Foreign body ingestion in neonatal period is an uncommon occurrence, despite foreign ingestion being common among pediatric age group. We report a rare case of foreign body esophagus in a 12-day-old female neonate causing obstructive symptoms after a homicidal attempt. The unusual age and circumstances involving the ingestion of the foreign body prompted us to report this case.

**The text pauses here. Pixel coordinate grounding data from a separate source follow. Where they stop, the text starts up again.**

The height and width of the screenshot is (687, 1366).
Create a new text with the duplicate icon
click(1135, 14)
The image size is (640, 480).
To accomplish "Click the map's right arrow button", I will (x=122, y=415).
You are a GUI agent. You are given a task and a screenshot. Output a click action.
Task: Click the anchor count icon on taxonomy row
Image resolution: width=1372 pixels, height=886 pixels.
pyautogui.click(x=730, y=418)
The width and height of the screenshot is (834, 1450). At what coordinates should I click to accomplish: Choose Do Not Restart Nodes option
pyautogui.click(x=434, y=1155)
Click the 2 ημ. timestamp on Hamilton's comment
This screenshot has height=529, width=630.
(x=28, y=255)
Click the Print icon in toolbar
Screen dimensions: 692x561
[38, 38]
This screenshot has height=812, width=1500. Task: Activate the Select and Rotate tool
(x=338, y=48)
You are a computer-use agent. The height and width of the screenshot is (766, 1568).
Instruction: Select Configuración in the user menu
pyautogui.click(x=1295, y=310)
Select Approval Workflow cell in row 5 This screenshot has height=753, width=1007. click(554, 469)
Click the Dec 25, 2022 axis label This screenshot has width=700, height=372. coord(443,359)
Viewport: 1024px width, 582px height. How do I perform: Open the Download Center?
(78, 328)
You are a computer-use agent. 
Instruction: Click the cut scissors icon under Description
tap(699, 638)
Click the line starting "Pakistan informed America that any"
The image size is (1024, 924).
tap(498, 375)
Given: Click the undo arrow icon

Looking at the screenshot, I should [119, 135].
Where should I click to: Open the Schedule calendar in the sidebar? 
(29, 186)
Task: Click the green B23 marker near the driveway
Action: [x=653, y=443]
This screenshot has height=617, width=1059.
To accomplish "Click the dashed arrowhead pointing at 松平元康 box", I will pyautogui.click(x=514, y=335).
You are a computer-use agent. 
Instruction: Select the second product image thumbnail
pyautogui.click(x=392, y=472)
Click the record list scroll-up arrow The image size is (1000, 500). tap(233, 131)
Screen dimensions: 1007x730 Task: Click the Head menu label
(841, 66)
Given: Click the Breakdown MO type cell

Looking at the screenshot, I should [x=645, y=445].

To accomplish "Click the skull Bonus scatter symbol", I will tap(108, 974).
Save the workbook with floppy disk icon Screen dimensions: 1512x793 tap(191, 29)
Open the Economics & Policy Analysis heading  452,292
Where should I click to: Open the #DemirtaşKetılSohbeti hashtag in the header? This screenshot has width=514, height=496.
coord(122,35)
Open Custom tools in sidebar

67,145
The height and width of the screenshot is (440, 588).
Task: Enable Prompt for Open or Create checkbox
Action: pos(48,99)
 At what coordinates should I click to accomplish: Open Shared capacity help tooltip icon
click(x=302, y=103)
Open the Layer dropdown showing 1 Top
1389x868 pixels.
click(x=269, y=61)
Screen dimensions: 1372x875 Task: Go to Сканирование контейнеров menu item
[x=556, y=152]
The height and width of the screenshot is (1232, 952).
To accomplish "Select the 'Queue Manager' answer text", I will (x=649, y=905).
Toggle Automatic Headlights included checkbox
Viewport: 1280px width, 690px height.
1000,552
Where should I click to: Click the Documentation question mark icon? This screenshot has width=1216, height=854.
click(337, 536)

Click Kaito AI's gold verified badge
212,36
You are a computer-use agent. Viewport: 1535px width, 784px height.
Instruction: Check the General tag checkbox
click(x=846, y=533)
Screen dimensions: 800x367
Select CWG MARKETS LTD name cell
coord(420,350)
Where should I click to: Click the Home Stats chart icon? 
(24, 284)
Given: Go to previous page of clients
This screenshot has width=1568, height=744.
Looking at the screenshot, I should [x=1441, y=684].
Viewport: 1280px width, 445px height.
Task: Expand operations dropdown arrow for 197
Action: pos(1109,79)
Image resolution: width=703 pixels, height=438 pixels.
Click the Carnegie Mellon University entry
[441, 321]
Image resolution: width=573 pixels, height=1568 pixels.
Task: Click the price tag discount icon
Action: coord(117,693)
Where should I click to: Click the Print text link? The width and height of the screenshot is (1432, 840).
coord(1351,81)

Keywords: Esophagoscopy, foreign body, neonate


How to cite this article:
Singh R, Pandit C, Gupta D, Vajifdar H. Foreign body esophagus in a neonate: Unusual age and unusual presentation. J Anaesthesiol Clin Pharmacol 2012;28:258-60

How to cite this URL:
Singh R, Pandit C, Gupta D, Vajifdar H. Foreign body esophagus in a neonate: Unusual age and unusual presentation. J Anaesthesiol Clin Pharmacol [serial online] 2012 [cited 2020 Aug 8];28:258-60. Available from: http://www.joacp.org/text.asp?2012/28/2/258/94915


  Introduction Top


Coins are the most commonly ingested foreign bodies (FB), with button batteries, fish bone, marble, stone, and pieces of meat, etc., being other forms of ingested FB. [1] In majority of cases, it is accidental in nature but can be occasionally homicidal, [2] as was probably the case in our patient. Early treatment can avert serious morbidity and even mortality. We report the case of a female neonate who had a large button battery impacted in the upper one-third of esophagus.


  Case Report Top


A 3.1 kg, 12-day-old newborn girl was referred to the otorhinolaryngology (ENT) department with complaints of vomiting, poor feeding, drooling of saliva, and mild cough for the past 10 days. The child was apparently well for 2 days after birth. She suddenly developed complaints of vomiting, poor feeding, drooling of saliva, and later cough. She had been kept at home under the care of her grandmother, despite these ailments, for almost a week before medical consultation was sought. She had been shown to a local general practitioner who had treated her for 2 days and then referred her to the pediatric department in our hospital. The pediatrician sent her for an ENT consultation in view of the suspicious circumstances associated with the history.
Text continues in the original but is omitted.